California campaign cash disclosure bill needs final push: Editorial

Editorial
San Bernardino Sun, August 26th, 2014

For Californians who know all about the problems caused by big money's influence on elections, finding the solution remains easier said than done.

Limits on campaign donations have helped. But the U.S. Supreme Court has knocked down such restrictions with its rulings in the cases of Citizens United v. Federal Election Commission, in 2010, and McCutcheon v. FEC, last April.

Another approach would be to require more complete disclosure of campaign donations. Then, if the money can't be capped, voters could at least know who's spending what on which campaigns. But the California Legislature has been reluctant to take that step.

Time and hope are running out for a state Senate bill that would require advertisements for ballot measures to clearly indicate who's paying for the ads.

Before a scheduled Assembly vote Saturday - on the final weekend of the 2014 legislative season - California residents must tell their representatives to support it.

The bill, SB 52, by San Francisco-area Democrats Mark Leno and Jerry Hill, is also known as the DISCLOSE Act. It stands for Democracy is Strengthened by Casting Light on Spending in Elections. At least the clever name reflects its actual intent, unlike the names of many of the nice-sounding political-action groups we hear promoting this or that self-serving ballot measure.

SB 52 would do several things. It would require that state ballot initiatives' and propositions' TV commercials feature prominent disclosure of the top three funders of the ads, and require similar disclosure in radio, robocall and print advertising. The funders named would have to be the people, organizations, corporations or labor unions that provided the original funding, rather than "front" groups.

That last requirement would seek to prevent outrages like what happened before the 2012 California election, when an Arizona nonprofit with anonymous backing dropped $11 million into two proposition campaigns - to try to buy favor at the polls without showing their faces.

SB 52 took a long time to pass the Senate but finally did in May 2013; among those voting no were Southern California Sens. Bob Huff, Steve Knight and Rod Wright. Now it has taken a long time to get to the Assembly floor, and since it needs two-thirds approval because it's an amendment to the Political Reform Act of 1974, it's far from a sure thing to reach Gov. Jerry Brown's desk; in a recent committee vote, one Democrat, Sebastian Ridley-Thomas, voted no, and two others declined to vote.

Legislators tend not to like ballot-initiative backers; thus, they went ahead this week and passed AB 400, which requires initiative and recall petitions to identify campaign donors.

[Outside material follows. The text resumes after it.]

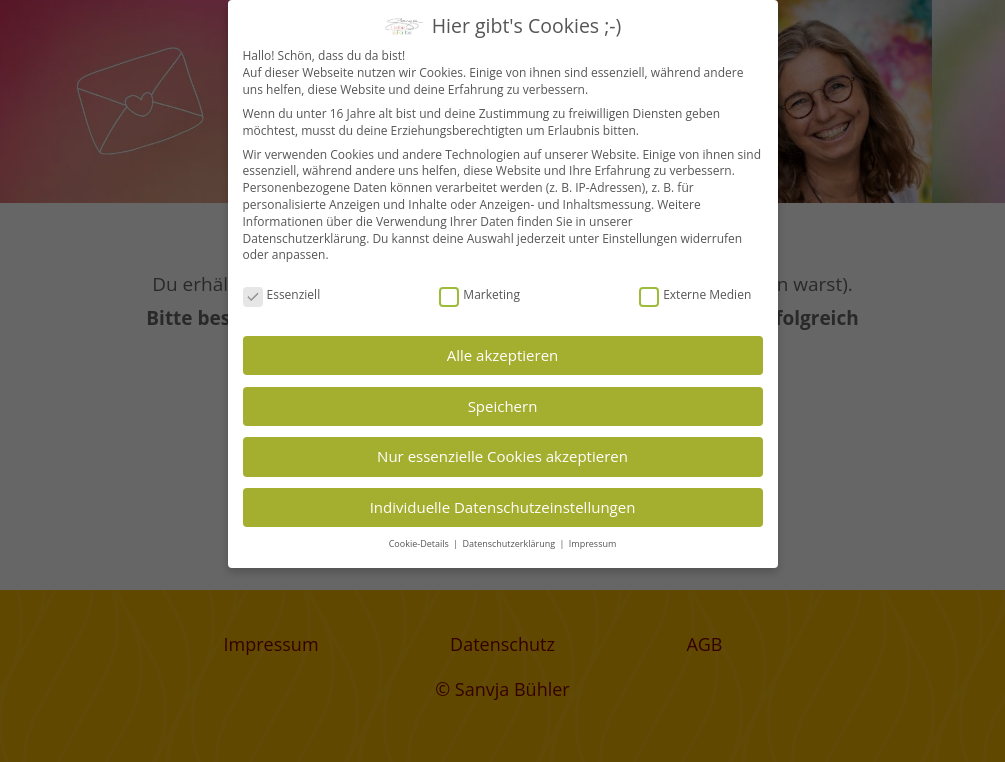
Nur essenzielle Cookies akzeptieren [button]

But lawmakers like even less any change that makes political professionals' jobs harder, which these campaign-ad requirements certainly would.

Add to that the fact that SB 52 is generally opposed by organized labor, and it's no mystery why Democrats in Sacramento resist a bill that seems like a natural for them.

The bill has the backing of Southern California Democratic Assembly members Raul Bocanegra, Ian Calderon and Mike Gatto. It needs more.

Tell your Assembly rep you want to know who's paying for campaign ads - or know the reason why you can't.